When incandescent lamps began to replace gas-powered lamps, it was necessary to incorporate a coloured lens in red, yellow or green to produce the signals, as incandescent bulbs can only shine white light. In France, the units were equipped with a reflector and a different-coloured lens of a type such as Fresnel, prismatic or others. The drawbacks of these were their short lifetime and a glare effect: when the sun was shining on the coloured lens, it was often impossible to identify which signal was in operation. To reduce this glare, traffic lights have often since been equipped with visors.

In the 1960s, new lighting sources, using a discharge tube, began to be deployed. The patent of the Silec Society filed in 1957 explains this technology. The advantages were that the light source did not need a coloured lens. This technology resolved the glare effect, reduced energy consumption and lengthened the lifetime when compared with incandescent sources.

In 1980, incandescent lamps were improved, with a lower 12V voltage, increased lifetime and reduced energy consumption.

At the first of the 1980s, the introduction of light-emitting diode (LED) lights resulted in an even longer replacement cycle and lower energy use.
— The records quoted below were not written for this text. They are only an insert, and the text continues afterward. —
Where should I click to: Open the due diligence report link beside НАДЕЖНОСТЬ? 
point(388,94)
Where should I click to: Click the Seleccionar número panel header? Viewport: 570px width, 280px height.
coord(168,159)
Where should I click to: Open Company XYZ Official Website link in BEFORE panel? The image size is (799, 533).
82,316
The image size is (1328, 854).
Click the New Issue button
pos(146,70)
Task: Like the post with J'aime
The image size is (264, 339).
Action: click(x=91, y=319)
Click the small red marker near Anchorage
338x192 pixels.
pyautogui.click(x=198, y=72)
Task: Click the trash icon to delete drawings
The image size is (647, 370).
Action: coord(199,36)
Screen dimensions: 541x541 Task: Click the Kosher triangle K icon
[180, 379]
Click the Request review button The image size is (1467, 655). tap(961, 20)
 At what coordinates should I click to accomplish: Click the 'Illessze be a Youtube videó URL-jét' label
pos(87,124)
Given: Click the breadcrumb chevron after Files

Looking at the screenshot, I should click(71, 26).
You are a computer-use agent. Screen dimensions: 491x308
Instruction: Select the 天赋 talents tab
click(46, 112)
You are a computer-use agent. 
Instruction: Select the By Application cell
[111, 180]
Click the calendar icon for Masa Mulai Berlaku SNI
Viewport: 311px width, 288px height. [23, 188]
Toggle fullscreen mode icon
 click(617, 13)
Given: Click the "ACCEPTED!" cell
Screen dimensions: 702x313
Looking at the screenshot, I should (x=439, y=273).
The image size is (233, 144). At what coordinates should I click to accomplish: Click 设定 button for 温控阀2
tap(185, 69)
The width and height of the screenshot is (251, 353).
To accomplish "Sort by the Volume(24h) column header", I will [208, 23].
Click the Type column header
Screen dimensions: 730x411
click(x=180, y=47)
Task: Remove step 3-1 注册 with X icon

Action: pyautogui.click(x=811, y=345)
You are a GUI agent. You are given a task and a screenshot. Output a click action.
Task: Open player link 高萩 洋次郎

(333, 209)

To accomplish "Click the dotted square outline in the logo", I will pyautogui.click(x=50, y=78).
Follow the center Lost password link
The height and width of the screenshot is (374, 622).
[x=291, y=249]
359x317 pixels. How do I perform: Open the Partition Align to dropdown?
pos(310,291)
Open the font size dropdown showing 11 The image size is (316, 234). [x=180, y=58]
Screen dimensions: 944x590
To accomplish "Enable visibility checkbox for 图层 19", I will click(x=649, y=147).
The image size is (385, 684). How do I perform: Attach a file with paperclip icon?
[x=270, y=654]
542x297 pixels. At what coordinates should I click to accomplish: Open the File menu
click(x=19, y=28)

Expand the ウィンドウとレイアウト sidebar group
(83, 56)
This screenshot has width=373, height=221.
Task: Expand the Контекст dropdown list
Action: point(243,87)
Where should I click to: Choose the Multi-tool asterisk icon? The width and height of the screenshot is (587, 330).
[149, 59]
The first patent filed in 1982 by Thery Hindrick en France with a matrice of LED with electronic components

In 1988, Garbarini, a French plant, diffused the first commercial LED product with a LED repeater, the model Design 2000. Main blocks could not be equipped with LED because the green light was, then, too low for a correct visibility.

In 1989, the first LED main traffic light was put in service in California. The system was created by Electro-techs in Corona (California), a company created by Raymond Deese in 1981.